■ **INPUT FOR THIS TASK**:
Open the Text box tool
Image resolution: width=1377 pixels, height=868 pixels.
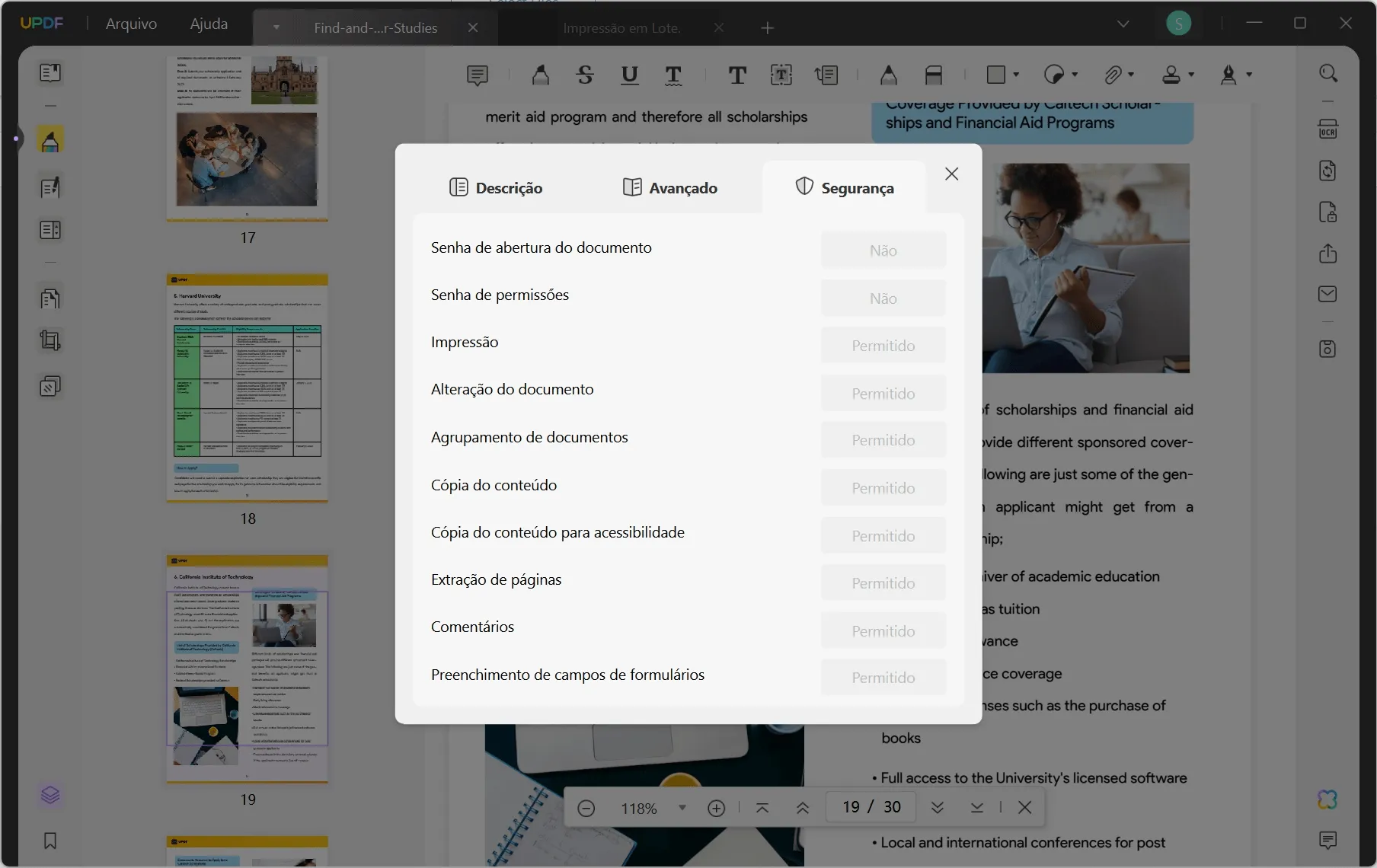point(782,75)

---

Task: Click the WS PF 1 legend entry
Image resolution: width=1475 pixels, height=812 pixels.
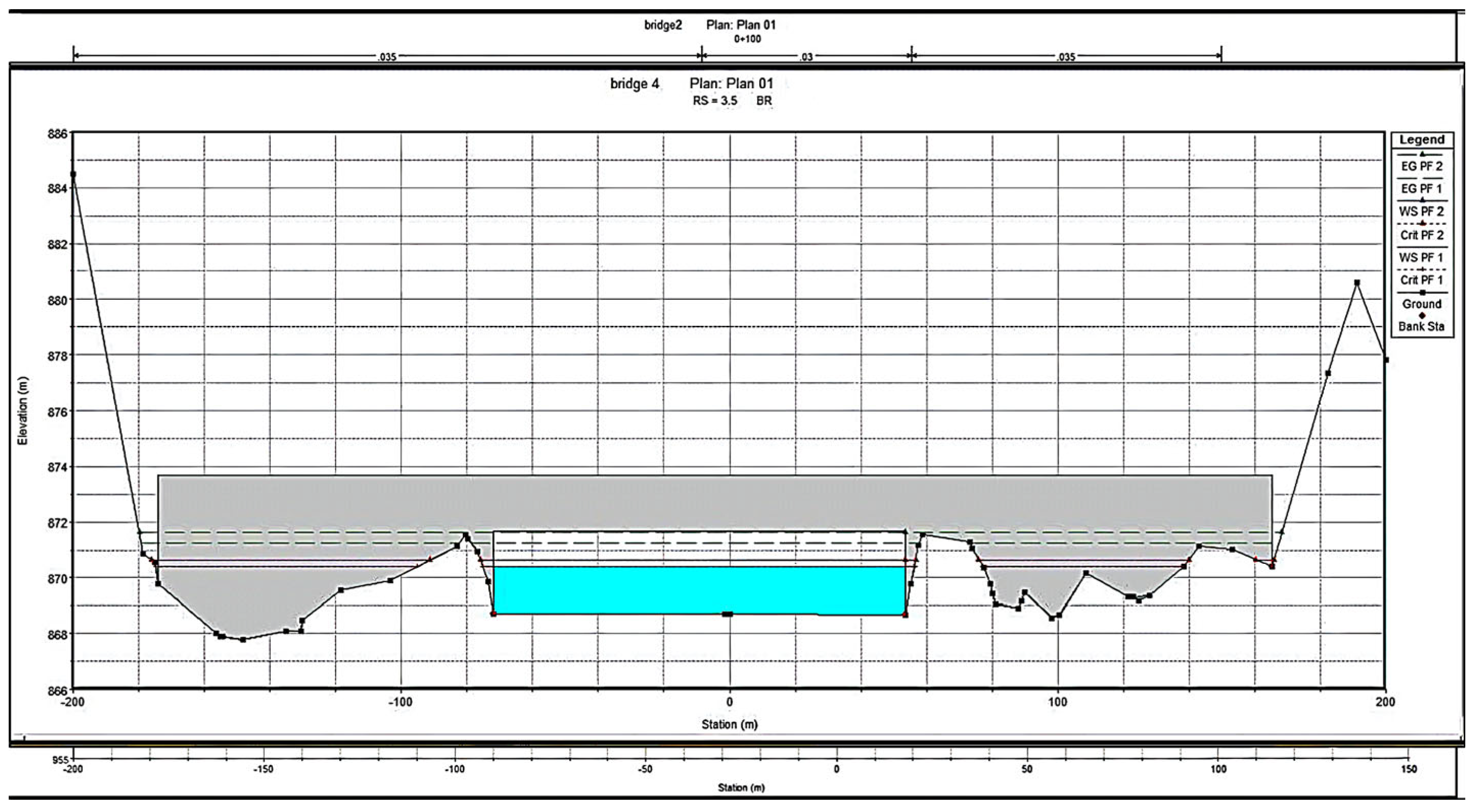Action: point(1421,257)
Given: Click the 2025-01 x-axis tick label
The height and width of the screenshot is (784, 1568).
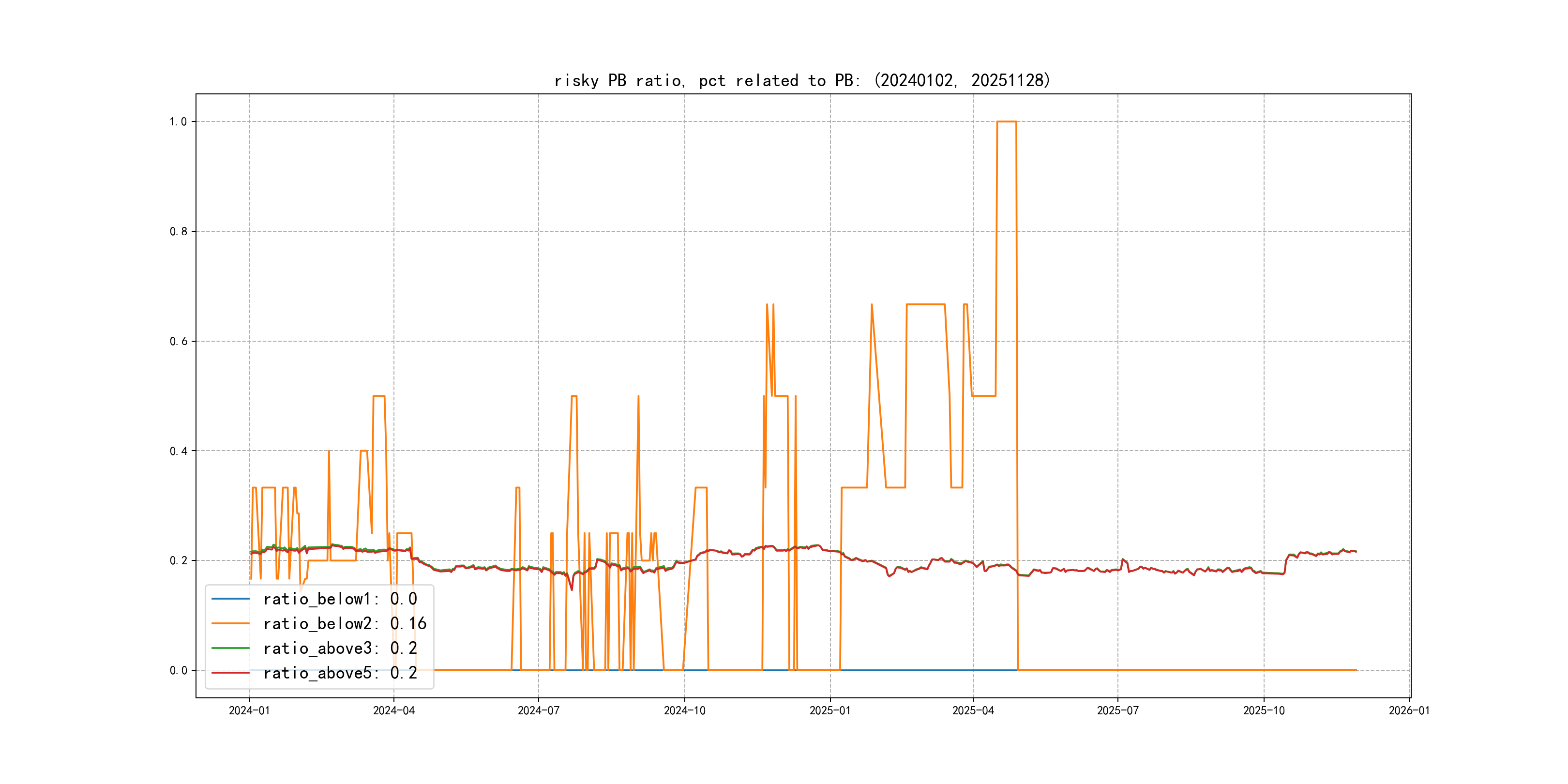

==

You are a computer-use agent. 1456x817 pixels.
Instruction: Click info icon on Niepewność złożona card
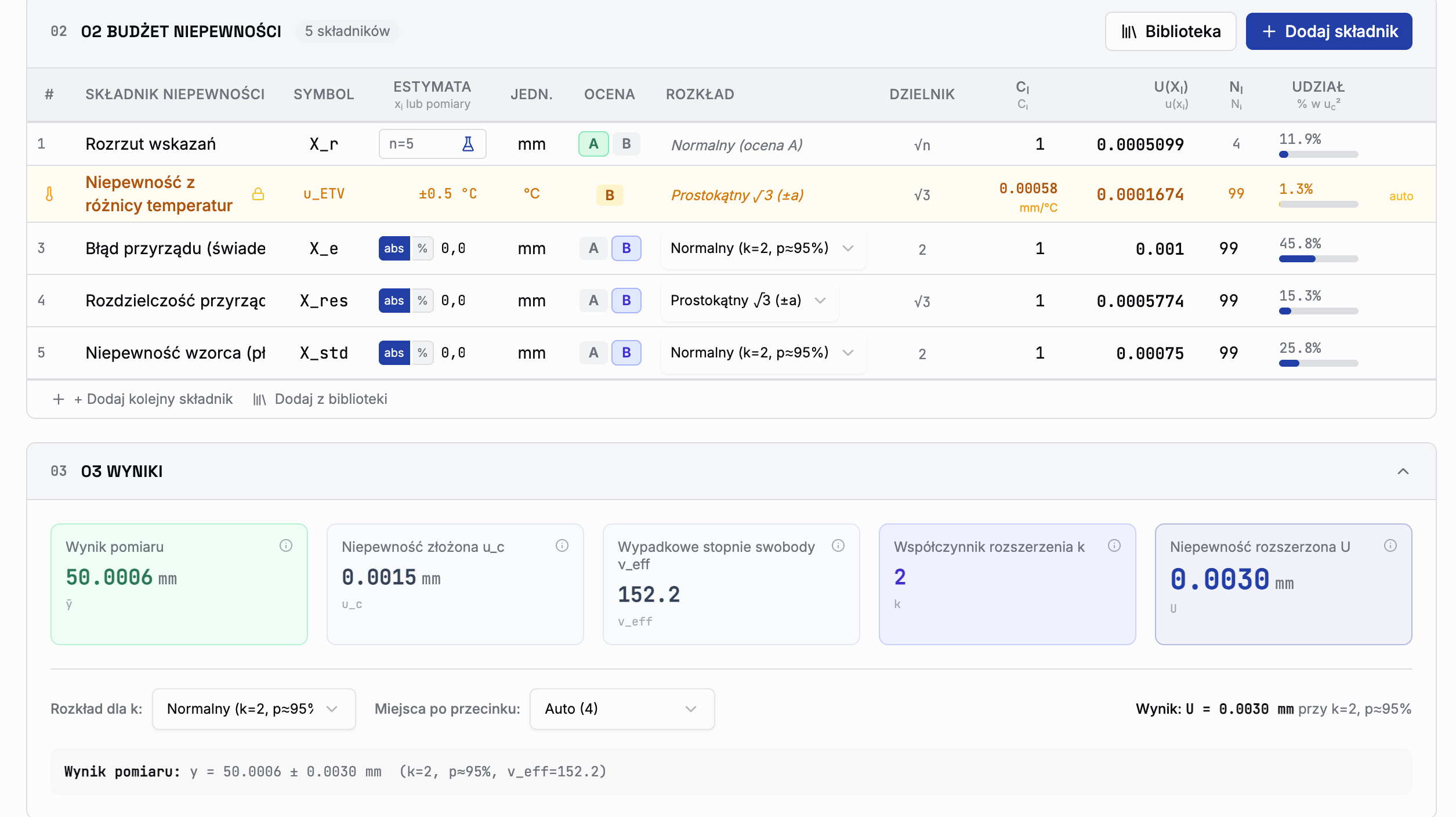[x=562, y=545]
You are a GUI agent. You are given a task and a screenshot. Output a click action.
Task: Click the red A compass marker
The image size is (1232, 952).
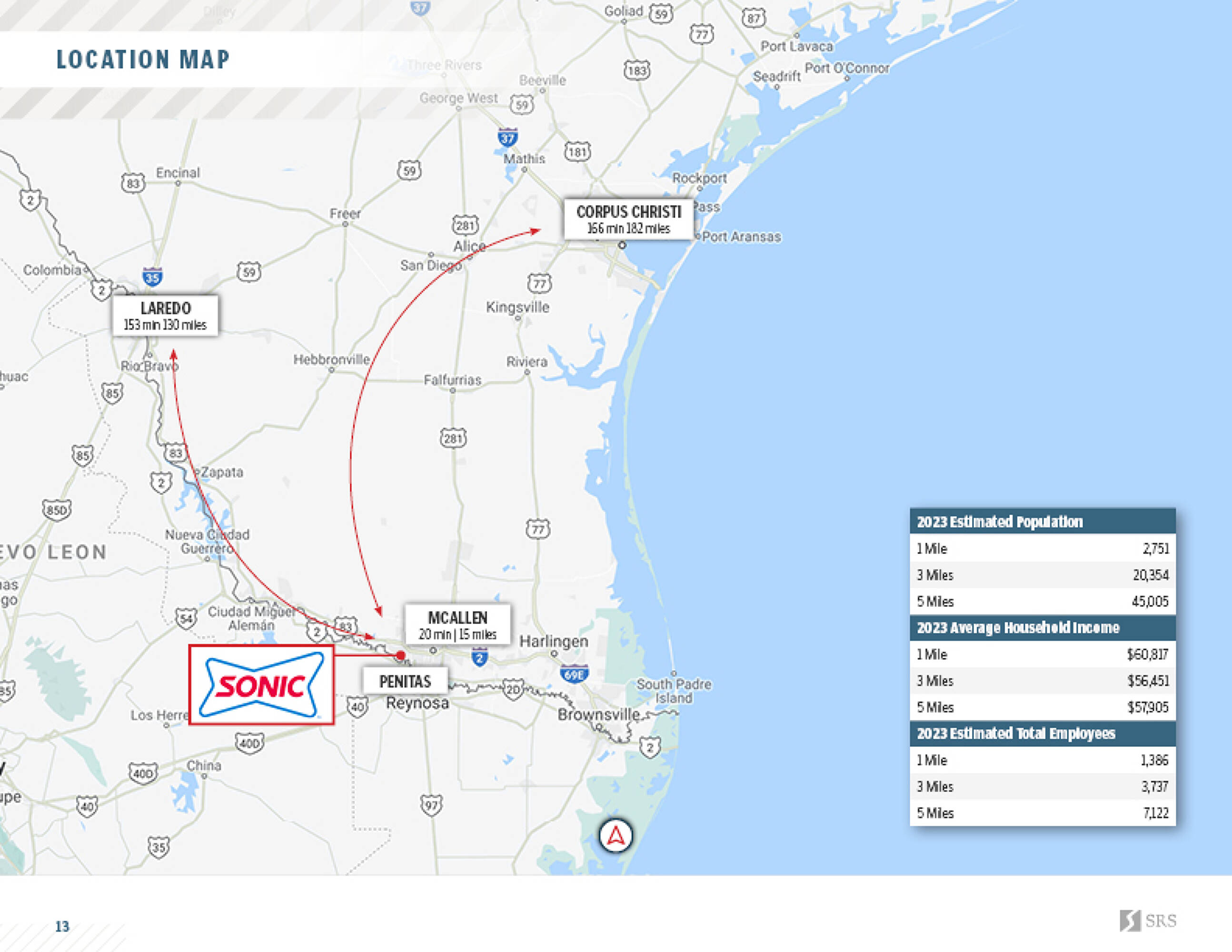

■ **PROBLEM REQUIREMENTS**: Copy out every line of the material above that contains the string "agent".

■ **REPLY**:
You are a computer-use agent. 1456x817 pixels.
You are a GUI agent. You are given a task and a screenshot. Output a click action.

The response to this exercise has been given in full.